## Begin Text shown

Sunday, August 26, 2007

Courses Without Borders


Courses Without Borders, Aug 26
To Liberal Artists, Linguists,
and Fiction-ers

The mind—the culture—has two little tools,
grammar & lexicon: a decorated sand bucket
and a matching shovel; with these we bluster
about the continent and do all the world’s work.


With these we try to save our very lives.

(Annie Dillard: Teaching a Stone to Talk)

Re: School Mode
(from Latin, schola: “leisure time”)

I’m redundant.
I keep repeating the origins of the words School (leisure)
and Student (“stunned,” “stupid”) because of the IRONY
(from Gk: eirein: to speak)

There is often an amazing GAP between the popular common
sense use of a WORD and it’s original descriptive power. I like
to emphasize the GAP, the discrepancy: it reveals something
about how WE take the EDGE off our terms so as to make them
suit our cultural relative sensibilities.

Not that there’s anything wrong with THAT.

But it’s good to see the DIFFERENCE
and wonder why.

The mind wants to live forever…
wants the world to return its love…
and know all eternity, and God.

## End Text shown

**Requirement 1**
Copy the post's wording between "There is often" and "eternity, and God.", inclusive.
The post above and the listing that follows have no connection to each other.

## Begin Listing

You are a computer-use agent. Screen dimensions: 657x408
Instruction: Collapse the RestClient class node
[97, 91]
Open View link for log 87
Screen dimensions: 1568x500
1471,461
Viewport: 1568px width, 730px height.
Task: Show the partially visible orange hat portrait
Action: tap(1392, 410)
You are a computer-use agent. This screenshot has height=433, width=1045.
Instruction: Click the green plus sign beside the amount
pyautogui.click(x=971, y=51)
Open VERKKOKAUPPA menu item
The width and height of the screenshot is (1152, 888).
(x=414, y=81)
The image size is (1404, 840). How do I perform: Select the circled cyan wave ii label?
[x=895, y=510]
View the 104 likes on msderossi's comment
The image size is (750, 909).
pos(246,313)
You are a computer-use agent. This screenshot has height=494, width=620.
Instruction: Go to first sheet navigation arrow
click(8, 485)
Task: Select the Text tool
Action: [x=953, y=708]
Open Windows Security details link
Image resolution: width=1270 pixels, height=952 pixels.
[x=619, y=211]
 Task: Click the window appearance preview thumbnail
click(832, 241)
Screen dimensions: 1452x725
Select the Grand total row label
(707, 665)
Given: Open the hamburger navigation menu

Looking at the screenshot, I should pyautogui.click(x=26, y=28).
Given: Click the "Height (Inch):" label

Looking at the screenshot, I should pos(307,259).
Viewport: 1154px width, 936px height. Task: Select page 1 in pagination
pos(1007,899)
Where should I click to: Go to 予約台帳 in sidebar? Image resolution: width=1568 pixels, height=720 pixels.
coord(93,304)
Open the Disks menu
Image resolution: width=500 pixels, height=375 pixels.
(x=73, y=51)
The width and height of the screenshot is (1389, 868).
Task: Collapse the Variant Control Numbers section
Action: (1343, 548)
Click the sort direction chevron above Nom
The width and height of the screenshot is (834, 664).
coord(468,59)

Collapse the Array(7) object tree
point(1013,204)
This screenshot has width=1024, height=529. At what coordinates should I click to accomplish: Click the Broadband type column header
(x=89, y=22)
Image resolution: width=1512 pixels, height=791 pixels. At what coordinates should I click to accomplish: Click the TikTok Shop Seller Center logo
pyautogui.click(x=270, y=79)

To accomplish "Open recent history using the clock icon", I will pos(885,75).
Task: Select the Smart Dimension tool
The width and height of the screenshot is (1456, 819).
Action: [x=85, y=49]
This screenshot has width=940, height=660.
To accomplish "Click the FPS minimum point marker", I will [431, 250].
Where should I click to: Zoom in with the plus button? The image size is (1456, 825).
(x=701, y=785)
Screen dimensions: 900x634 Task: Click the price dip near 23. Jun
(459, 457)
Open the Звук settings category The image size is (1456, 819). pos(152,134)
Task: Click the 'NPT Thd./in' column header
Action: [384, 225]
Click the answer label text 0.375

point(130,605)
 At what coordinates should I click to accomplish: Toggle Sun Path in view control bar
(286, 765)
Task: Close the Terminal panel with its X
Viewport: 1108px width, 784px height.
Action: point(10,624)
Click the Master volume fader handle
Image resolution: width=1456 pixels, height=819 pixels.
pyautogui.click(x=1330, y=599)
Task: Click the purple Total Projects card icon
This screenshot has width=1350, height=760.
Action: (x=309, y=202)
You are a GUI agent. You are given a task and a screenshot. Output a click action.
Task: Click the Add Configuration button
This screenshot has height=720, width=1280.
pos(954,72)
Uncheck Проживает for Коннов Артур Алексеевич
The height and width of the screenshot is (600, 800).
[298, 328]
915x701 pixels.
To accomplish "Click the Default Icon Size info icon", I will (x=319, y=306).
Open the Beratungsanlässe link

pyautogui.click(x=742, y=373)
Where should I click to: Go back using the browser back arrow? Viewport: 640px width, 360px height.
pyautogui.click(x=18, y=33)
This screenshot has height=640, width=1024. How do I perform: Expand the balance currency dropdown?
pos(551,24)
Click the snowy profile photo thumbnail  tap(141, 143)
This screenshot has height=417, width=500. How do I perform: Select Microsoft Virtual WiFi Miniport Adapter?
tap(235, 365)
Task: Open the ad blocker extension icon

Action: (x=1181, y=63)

## End Listing

**Requirement 2**
Please repeat the lines of the listing between the lines holding "has height=433, width=1045." and "(x=414, y=81)", inclusive.

**Task answer 1**
There is often an amazing GAP between the popular common
sense use of a WORD and it’s original descriptive power. I like
to emphasize the GAP, the discrepancy: it reveals something
about how WE take the EDGE off our terms so as to make them
suit our cultural relative sensibilities.

Not that there’s anything wrong with THAT.

But it’s good to see the DIFFERENCE
and wonder why.

The mind wants to live forever…
wants the world to return its love…
and know all eternity, and God.

**Task answer 2**
You are a computer-use agent. This screenshot has height=433, width=1045.
Instruction: Click the green plus sign beside the amount
pyautogui.click(x=971, y=51)
Open VERKKOKAUPPA menu item
The width and height of the screenshot is (1152, 888).
(x=414, y=81)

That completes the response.